River Token (RIVER) was registered today, March 6th, and recorded the largest weekly increase among the top 100 digital assets with the highest market capitalization.
Its price is It went from $10.99 to $20 in the past 7 days, representing an 82% increase.as seen in the following graph.
The bullish movement is Governance proposals aimed at changing the incentive structure of the system.
The proposal, published on February 28, proposes adjusting a mechanism called Conversion Redistribution.conversion reshare), which regulates the distribution of rewards when participants convert River Points (points accumulated within the protocol) into River Tokens through the staking process.

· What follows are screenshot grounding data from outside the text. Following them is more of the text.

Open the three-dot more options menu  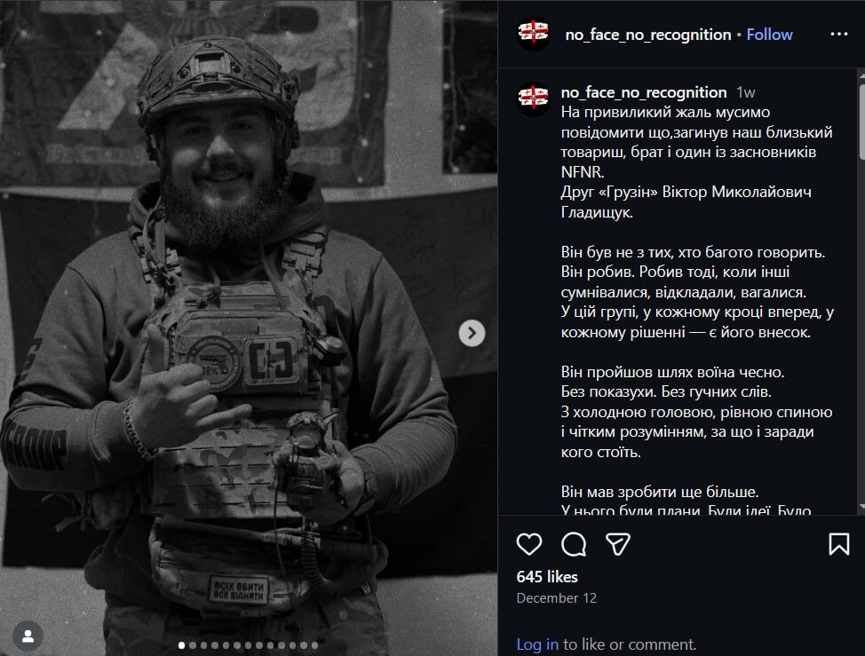point(838,35)
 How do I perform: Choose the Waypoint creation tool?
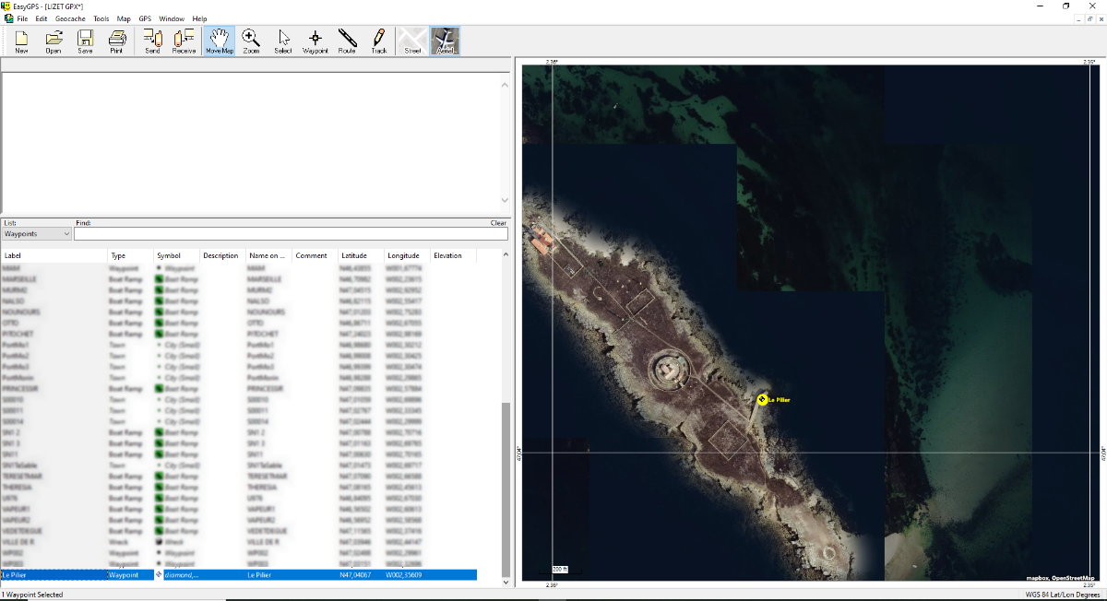[x=315, y=41]
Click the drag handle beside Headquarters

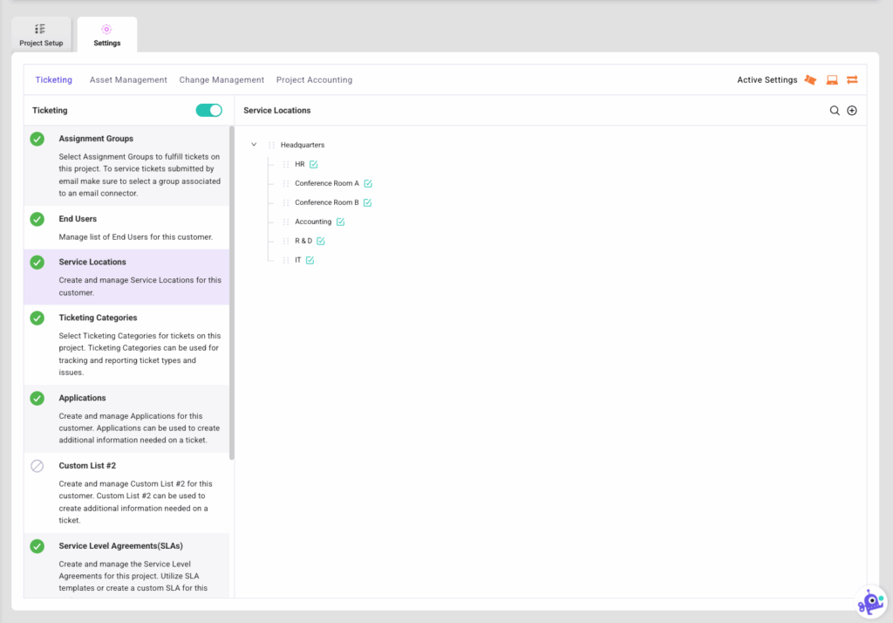click(x=271, y=145)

As reported by CriptoNoticias, River is a decentralized finance (DeFi) protocol that runs on Ethereum and is designed to connect assets and liquidity between different networks such as Tron, BNB Chain, Base, Arbitrum, and other environments compatible with the Ethereum Virtual Machine (EVM).
Its main function is to allow users to deposit assets as collateral and issue satUSD stablecoins backed by the collateralized assets. Its stablecoins can be used in other digital environments to generate income, provide liquidity, or participate in lending platforms.
According to documents released by the project, the purpose of the changes is to align incentives. Balance the long-term development of the ecosystem with participation in various token lock conditions.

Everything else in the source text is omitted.